Model card for resnet50-truncated.tv_in1k

A truncated ResNet-50 feature extraction model, as used in CLAM.

This model features:

ReLU activations
single layer 7x7 convolution with pooling
1x1 convolution shortcut downsample

Trained on ImageNet-1k, original torchvision model weight, truncated to exclude layer 4 and the fully connected layer. This uses trained weights distributed via PyTorch.

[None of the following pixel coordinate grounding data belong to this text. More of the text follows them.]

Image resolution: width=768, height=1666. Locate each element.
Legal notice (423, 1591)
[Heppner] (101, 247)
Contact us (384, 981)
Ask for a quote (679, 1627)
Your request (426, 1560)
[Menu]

This model card was adapted from https://huggingface.co/timm/resnet50.tv_in1k.

Model Details

Model Type: Feature backbone
Model Stats:
- Params (M): 8.5
- Image size: 224 x 224
Papers:
- Deep Residual Learning for Image Recognition: https://arxiv.org/abs/1512.03385
- Data-efficient and weakly supervised computational pathology on whole-slide images: https://www.nature.com/articles/s41551-020-00682-w
Original: https://github.com/pytorch/vision

Model Creation

import types
import torch
from torchvision.models import ResNet
from torchvision.models import resnet50

def _forward_impl(self, x: torch.Tensor) -> torch.Tensor:
    x = self.conv1(x)
    x = self.bn1(x)
    x = self.relu(x)
    x = self.maxpool(x)

    x = self.layer1(x)
    x = self.layer2(x)
    x = self.layer3(x)

    x = self.avgpool(x)
    x = x.view(x.size(0), -1)

    return x

model = resnet50(weights=None)
del model.layer4, model.fc

model._forward_impl = types.MethodType(_forward_impl, model)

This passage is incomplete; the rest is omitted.